## [Task directions]
The response must contain every line from the records below that has "using".
===== Data provided =====
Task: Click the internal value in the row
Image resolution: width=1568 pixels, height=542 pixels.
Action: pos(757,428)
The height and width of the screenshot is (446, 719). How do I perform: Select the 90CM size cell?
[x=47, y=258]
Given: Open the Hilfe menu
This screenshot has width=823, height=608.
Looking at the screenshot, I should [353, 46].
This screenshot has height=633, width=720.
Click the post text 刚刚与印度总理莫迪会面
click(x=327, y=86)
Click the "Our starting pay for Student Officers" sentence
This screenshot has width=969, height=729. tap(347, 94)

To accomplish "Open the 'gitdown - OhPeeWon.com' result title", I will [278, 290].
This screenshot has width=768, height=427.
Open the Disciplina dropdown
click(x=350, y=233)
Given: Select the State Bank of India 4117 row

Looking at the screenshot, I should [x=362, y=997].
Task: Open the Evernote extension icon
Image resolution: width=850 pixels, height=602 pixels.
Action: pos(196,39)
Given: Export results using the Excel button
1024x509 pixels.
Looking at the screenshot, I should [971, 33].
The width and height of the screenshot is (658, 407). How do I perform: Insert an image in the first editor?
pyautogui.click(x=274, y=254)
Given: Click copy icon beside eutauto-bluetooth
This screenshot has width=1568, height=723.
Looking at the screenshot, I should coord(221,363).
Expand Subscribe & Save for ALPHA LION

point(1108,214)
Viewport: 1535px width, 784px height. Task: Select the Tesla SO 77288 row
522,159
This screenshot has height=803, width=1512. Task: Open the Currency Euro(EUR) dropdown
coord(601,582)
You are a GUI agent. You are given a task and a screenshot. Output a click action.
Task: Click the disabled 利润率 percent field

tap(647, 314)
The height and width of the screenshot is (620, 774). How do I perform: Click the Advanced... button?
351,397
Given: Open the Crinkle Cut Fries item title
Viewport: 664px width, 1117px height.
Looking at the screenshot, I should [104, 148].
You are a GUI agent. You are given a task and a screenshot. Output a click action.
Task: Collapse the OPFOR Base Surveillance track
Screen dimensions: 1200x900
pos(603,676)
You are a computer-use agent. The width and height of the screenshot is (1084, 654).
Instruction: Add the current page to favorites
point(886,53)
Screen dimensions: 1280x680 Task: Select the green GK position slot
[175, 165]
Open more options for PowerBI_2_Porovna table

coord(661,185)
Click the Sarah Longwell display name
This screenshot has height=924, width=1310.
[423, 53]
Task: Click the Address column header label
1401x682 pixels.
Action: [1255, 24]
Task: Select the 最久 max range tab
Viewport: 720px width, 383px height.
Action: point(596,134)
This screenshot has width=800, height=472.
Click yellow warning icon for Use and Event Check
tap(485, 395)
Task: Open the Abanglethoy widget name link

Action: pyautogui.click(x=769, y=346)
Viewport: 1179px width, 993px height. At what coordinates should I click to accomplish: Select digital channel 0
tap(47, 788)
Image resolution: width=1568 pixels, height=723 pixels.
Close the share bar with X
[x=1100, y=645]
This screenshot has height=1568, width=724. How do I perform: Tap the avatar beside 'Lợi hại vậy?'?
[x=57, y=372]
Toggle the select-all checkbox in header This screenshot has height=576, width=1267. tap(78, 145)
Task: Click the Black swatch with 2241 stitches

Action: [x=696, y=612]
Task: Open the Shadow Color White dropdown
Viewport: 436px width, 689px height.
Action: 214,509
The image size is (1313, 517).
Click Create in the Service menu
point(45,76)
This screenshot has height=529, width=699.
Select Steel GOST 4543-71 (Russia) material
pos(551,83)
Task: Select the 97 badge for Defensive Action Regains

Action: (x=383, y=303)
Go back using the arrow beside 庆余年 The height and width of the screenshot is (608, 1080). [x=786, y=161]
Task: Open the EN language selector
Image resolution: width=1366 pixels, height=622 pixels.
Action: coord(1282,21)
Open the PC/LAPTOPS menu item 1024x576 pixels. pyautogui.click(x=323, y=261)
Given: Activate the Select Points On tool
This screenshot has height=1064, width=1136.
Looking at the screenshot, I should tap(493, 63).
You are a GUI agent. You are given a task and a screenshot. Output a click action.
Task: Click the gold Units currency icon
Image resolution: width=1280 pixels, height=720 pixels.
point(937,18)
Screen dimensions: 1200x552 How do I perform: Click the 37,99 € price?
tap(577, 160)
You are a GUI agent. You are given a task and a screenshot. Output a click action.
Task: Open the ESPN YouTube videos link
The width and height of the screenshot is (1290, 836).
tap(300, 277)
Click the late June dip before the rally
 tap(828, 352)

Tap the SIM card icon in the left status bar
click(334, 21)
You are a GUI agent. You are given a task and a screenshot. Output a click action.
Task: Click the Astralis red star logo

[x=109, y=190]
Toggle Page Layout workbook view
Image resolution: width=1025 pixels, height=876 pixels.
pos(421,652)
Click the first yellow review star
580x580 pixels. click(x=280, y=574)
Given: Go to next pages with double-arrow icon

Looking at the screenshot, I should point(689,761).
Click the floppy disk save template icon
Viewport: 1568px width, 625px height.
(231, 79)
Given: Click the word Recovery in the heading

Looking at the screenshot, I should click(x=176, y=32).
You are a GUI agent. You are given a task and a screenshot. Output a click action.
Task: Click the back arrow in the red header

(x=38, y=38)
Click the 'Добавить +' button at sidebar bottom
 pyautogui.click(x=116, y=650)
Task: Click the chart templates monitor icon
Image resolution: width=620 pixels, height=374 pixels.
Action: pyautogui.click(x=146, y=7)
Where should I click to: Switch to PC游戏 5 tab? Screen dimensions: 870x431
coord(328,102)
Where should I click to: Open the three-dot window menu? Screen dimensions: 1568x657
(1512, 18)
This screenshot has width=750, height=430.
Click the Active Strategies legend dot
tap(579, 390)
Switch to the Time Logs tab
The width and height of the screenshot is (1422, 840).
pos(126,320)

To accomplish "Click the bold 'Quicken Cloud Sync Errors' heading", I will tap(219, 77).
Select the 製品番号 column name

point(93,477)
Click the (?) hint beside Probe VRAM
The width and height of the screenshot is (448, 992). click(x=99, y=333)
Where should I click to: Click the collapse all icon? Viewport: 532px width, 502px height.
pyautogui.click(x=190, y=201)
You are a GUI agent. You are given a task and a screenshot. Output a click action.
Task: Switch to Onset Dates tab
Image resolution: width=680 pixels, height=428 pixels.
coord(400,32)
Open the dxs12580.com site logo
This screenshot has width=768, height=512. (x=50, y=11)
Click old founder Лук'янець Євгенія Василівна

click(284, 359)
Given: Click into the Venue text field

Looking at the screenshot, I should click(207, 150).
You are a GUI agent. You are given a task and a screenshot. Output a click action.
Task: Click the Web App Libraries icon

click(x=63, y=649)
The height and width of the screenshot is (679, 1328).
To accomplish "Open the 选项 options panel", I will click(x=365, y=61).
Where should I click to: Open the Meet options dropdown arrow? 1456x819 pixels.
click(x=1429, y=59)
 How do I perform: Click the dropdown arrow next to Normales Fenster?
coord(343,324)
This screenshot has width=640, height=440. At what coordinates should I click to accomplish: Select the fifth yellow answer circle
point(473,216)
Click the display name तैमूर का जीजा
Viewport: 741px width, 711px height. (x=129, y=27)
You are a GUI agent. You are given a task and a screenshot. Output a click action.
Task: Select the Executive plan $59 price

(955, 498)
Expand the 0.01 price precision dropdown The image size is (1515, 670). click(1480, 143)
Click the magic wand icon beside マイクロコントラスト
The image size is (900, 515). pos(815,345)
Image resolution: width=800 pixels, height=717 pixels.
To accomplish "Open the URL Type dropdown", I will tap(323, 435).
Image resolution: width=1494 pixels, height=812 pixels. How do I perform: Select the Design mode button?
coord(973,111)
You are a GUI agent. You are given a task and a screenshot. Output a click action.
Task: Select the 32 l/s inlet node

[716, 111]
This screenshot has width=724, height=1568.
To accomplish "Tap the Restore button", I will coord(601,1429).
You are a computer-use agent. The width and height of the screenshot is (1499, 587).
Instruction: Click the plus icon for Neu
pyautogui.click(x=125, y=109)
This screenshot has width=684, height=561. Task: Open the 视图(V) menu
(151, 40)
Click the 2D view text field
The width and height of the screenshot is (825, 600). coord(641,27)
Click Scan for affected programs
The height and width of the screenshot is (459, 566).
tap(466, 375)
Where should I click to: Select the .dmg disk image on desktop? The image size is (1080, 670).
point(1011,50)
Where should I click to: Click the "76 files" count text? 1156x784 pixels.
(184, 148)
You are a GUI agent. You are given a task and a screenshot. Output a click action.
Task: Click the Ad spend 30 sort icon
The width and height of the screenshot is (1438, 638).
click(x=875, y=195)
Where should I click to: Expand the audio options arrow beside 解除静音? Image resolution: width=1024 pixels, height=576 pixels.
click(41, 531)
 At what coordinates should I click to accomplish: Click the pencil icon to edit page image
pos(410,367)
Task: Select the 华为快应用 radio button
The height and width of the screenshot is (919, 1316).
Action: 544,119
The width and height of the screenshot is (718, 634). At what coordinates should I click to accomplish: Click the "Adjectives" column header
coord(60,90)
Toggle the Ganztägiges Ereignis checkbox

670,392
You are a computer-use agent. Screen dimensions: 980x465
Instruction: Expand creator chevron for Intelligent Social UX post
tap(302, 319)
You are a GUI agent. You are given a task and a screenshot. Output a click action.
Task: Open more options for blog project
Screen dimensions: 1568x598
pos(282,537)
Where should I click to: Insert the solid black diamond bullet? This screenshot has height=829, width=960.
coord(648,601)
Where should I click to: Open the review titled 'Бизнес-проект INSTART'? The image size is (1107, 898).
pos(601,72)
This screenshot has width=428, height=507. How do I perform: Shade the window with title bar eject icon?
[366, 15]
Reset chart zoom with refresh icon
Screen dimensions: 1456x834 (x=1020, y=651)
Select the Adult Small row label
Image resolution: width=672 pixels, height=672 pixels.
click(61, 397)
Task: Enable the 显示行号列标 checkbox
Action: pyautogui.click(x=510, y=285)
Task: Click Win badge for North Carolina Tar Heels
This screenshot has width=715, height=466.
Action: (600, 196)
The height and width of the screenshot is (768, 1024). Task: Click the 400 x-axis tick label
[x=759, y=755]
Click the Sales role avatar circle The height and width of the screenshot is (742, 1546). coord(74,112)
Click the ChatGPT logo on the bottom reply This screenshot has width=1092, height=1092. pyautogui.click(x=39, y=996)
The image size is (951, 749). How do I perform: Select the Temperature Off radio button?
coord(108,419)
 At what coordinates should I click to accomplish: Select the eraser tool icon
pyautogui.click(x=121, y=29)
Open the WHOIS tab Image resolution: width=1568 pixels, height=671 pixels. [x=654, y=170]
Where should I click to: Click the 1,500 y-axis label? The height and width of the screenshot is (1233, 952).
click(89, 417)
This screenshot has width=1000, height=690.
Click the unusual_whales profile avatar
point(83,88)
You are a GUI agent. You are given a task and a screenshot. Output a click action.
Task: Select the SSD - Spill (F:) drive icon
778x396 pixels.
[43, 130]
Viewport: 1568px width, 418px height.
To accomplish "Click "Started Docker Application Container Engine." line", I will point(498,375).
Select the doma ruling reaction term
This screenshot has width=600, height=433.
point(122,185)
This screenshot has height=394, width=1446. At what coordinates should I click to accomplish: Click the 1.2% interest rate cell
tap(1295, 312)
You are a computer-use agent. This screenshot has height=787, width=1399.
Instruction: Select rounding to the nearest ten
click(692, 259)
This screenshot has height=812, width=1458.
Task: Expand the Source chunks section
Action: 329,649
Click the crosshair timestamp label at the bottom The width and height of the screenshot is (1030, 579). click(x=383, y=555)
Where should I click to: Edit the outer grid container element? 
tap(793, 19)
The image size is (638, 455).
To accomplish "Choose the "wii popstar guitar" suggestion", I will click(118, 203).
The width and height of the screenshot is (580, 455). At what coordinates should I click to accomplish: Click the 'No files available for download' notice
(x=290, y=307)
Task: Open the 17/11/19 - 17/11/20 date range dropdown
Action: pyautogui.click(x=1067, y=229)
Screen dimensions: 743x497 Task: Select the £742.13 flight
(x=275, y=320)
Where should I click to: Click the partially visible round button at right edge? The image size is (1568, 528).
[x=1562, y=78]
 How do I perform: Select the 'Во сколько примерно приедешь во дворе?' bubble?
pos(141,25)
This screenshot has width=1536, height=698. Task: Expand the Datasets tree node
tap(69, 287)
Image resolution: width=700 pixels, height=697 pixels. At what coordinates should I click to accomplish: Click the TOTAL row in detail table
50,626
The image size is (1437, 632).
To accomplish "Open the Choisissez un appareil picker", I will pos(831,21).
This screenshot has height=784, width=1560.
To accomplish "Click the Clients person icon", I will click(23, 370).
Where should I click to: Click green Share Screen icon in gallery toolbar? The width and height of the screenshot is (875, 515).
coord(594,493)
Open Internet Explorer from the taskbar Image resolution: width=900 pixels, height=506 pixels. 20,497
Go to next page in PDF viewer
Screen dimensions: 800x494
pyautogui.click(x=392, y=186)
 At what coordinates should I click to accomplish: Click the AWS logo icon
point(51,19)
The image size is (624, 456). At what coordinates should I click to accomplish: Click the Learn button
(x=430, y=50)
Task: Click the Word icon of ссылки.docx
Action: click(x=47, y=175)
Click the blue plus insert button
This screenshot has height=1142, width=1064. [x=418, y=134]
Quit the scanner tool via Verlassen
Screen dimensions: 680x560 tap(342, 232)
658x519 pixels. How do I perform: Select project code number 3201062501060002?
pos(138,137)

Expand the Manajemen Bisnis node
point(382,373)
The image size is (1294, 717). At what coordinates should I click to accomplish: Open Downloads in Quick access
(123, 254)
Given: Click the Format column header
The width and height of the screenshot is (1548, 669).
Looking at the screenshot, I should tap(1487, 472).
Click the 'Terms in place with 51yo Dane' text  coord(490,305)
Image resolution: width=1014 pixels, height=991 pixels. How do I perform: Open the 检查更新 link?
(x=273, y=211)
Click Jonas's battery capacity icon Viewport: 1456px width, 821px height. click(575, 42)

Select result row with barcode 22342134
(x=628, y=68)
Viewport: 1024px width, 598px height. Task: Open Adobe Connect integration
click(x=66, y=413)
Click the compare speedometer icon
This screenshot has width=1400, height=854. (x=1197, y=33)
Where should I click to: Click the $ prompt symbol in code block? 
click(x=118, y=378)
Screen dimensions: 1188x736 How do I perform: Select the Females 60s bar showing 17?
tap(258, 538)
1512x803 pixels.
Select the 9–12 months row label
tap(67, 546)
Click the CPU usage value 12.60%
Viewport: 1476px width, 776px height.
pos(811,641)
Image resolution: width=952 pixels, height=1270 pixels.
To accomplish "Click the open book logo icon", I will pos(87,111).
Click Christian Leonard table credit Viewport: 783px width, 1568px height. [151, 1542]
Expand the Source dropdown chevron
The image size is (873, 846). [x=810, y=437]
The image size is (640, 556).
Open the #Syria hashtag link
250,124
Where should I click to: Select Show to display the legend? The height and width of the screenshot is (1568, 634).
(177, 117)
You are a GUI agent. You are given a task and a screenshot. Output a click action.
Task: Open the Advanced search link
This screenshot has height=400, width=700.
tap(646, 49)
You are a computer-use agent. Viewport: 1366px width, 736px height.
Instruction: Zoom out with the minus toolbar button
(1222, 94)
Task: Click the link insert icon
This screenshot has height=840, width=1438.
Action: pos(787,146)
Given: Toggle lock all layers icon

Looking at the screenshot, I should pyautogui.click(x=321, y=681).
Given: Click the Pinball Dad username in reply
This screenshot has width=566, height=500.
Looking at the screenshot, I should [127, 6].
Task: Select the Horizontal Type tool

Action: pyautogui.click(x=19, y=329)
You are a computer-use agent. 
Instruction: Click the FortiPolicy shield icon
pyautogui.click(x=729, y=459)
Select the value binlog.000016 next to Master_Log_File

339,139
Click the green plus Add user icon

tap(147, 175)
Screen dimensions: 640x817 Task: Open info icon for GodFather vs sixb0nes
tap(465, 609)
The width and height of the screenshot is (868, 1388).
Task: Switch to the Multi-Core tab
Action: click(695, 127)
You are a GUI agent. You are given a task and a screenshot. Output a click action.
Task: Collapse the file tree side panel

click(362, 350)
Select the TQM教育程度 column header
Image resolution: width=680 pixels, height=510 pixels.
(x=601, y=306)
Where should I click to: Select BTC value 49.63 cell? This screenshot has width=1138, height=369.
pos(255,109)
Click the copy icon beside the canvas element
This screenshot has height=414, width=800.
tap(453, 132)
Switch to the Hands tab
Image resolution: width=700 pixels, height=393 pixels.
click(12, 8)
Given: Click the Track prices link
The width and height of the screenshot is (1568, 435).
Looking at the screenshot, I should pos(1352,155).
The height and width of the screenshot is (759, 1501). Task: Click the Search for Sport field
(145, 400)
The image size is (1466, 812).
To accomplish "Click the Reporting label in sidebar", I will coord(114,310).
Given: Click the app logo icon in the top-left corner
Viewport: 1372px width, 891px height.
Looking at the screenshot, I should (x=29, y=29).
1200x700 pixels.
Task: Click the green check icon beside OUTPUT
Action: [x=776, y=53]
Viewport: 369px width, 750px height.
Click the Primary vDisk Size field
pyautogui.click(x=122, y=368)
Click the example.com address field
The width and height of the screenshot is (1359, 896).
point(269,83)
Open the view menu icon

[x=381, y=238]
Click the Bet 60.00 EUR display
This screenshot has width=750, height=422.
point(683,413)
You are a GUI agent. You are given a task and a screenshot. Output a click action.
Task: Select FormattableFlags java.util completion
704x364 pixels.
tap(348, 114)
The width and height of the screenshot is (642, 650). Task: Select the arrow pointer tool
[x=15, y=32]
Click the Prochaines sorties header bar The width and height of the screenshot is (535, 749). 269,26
=====
## [Response to this task]
Given: Export results using the Excel button
Go back using the arrow beside 庆余年 The height and width of the screenshot is (608, 1080). [x=786, y=161]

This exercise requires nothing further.